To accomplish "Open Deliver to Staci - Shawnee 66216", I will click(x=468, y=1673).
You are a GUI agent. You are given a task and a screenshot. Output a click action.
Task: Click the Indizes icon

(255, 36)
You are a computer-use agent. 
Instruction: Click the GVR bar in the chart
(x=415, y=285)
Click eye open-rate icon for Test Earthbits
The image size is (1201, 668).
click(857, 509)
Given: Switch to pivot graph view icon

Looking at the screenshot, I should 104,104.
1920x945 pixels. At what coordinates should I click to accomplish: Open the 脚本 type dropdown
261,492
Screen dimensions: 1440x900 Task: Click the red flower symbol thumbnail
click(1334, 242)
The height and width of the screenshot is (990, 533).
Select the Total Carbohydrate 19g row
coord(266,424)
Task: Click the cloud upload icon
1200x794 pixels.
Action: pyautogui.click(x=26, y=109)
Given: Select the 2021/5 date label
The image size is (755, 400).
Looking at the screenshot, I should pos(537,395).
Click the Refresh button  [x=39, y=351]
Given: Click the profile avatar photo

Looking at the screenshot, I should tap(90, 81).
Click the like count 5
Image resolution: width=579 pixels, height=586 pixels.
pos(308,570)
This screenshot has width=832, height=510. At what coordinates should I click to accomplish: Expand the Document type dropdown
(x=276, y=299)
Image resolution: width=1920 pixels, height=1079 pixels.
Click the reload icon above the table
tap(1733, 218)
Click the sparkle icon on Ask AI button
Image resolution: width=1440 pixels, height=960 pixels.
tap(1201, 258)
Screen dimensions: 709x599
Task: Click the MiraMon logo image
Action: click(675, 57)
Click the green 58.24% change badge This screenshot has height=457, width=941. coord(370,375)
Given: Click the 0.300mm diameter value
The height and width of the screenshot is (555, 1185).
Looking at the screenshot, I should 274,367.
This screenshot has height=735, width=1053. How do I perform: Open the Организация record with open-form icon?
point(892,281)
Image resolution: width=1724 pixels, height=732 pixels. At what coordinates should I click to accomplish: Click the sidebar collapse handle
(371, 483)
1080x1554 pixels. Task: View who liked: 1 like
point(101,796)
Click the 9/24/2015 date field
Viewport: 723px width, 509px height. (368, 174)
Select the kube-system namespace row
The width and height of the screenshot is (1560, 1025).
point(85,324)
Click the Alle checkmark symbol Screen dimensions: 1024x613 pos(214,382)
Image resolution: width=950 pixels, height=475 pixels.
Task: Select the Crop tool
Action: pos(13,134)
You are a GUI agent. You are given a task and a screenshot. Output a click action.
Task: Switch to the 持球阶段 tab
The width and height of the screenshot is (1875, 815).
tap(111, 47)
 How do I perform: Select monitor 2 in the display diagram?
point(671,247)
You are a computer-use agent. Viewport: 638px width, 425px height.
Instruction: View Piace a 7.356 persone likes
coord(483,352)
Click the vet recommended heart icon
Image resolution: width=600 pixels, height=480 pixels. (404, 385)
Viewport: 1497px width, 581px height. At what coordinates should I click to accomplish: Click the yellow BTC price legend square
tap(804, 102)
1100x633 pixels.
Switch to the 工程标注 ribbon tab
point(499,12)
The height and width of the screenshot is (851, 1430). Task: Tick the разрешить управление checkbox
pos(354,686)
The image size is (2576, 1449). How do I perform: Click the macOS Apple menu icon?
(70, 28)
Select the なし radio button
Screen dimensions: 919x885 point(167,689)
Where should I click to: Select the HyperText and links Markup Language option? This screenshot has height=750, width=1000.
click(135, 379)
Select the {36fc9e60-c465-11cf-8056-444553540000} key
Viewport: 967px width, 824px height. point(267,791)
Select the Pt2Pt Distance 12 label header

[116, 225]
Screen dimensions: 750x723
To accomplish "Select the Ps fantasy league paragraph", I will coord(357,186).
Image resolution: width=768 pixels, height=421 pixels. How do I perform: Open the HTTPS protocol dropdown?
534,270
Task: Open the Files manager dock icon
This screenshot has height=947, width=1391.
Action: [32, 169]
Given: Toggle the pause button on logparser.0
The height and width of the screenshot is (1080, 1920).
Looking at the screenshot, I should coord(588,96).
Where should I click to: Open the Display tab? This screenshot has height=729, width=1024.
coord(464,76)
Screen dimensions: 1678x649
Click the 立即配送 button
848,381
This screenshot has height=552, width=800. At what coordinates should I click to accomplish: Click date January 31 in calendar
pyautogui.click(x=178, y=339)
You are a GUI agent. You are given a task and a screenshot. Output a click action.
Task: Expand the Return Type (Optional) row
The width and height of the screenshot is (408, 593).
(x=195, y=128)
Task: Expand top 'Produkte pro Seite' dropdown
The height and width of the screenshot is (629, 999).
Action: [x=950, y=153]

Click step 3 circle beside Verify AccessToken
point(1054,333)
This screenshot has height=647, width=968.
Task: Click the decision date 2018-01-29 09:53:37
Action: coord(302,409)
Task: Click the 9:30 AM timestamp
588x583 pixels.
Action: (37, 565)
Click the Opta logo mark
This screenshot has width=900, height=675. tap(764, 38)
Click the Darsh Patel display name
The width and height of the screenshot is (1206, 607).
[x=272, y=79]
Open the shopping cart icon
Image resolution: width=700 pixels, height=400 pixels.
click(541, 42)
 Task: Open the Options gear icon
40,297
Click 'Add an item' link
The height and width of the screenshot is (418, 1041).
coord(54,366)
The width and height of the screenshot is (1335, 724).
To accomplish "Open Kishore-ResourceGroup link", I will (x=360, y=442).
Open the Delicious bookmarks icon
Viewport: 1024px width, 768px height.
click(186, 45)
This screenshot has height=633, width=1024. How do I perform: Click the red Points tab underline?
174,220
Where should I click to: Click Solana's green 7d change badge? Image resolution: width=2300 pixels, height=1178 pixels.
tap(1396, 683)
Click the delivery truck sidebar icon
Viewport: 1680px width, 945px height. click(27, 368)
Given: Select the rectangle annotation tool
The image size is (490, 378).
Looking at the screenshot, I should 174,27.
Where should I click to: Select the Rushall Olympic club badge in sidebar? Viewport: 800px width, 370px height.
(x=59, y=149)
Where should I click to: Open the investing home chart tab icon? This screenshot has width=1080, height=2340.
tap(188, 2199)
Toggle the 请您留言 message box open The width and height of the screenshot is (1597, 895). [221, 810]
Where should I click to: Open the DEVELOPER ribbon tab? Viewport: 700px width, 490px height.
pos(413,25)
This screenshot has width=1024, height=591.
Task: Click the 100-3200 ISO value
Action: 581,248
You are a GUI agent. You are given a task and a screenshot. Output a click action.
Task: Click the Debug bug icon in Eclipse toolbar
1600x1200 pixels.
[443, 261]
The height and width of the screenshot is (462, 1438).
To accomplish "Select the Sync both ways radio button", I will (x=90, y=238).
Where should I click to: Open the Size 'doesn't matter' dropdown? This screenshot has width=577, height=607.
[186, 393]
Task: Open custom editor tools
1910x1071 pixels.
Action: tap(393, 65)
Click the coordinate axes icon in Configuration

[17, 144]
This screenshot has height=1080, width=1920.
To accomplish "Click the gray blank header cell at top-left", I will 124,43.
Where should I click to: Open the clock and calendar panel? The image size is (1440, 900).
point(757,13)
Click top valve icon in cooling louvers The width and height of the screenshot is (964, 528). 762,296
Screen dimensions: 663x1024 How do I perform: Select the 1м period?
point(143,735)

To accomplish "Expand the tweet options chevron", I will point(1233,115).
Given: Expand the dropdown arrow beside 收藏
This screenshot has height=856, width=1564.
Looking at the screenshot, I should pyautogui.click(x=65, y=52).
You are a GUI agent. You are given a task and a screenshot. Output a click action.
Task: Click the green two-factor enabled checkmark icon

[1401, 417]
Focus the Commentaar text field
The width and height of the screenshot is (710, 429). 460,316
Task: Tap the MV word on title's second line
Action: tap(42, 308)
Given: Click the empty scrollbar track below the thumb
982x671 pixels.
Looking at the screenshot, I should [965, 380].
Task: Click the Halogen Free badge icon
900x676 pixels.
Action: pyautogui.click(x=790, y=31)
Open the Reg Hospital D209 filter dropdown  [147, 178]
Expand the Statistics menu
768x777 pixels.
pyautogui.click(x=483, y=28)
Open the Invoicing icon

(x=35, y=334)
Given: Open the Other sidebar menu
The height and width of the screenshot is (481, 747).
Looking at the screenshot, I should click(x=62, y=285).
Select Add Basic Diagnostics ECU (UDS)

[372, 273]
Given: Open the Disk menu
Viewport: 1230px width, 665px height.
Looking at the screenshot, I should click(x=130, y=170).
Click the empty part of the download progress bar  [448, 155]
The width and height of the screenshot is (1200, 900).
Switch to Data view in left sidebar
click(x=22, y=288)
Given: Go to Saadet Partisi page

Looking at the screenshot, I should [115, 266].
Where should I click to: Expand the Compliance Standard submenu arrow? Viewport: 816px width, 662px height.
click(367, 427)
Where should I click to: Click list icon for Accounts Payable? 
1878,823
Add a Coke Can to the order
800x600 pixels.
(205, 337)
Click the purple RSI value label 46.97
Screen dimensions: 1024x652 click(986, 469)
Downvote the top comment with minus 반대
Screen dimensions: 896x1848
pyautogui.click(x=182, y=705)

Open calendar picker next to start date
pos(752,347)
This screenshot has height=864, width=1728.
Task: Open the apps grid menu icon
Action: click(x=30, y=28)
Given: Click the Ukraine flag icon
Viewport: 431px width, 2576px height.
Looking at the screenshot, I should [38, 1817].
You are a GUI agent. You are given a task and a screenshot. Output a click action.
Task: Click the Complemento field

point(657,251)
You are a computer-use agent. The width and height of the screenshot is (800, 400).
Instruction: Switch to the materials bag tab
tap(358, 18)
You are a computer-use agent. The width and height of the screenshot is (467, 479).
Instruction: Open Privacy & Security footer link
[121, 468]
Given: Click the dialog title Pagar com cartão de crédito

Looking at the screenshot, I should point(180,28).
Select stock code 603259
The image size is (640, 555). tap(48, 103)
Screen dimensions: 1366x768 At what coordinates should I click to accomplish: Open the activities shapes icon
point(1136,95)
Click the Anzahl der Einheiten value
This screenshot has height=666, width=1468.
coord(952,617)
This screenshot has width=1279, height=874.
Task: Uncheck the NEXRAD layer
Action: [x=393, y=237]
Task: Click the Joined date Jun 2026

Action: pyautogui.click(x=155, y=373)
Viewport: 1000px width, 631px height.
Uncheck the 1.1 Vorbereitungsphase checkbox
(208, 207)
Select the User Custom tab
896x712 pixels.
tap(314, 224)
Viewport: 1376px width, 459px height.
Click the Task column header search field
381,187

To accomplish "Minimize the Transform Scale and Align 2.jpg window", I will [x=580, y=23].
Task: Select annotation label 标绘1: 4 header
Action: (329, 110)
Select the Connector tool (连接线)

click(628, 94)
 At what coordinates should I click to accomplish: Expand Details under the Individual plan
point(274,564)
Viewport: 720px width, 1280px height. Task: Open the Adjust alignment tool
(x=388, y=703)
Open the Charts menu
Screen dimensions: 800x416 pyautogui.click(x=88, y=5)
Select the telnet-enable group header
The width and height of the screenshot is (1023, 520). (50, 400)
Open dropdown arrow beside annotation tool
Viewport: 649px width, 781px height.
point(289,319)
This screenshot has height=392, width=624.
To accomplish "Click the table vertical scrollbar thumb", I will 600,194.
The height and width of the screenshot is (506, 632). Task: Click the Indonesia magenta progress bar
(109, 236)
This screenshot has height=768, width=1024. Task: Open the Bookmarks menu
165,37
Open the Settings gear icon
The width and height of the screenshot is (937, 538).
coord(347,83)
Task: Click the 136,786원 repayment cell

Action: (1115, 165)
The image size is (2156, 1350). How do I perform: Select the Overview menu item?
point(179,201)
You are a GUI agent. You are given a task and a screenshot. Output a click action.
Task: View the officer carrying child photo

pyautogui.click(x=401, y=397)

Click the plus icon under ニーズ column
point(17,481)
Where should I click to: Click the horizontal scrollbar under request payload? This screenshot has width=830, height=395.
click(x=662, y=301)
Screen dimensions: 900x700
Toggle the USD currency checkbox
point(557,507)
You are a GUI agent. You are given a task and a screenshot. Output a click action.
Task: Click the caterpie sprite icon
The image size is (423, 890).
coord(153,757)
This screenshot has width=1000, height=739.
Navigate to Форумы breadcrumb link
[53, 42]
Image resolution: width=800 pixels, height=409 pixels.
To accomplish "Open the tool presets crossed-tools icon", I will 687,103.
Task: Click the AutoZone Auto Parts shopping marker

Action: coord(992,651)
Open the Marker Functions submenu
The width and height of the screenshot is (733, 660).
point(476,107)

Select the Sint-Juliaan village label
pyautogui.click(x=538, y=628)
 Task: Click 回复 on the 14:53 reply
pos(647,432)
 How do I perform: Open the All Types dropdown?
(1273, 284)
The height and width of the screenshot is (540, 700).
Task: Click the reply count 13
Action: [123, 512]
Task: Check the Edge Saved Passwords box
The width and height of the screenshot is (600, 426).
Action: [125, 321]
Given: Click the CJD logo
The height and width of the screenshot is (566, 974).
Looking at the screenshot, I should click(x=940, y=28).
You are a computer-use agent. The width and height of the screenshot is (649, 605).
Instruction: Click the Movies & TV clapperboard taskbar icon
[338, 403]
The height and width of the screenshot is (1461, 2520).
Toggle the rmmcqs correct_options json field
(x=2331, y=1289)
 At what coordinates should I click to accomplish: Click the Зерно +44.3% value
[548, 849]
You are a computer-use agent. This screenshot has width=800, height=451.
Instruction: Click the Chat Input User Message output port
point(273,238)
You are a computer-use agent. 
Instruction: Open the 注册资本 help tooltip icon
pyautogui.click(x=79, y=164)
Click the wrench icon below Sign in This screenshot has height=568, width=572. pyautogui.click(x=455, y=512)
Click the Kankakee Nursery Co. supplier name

::::::

TASK PROMPT:
The answer must consist of every line from the listing above that includes the word "empty".

REPLY:
Given: Click the empty scrollbar track below the thumb
Click the empty part of the download progress bar  [448, 155]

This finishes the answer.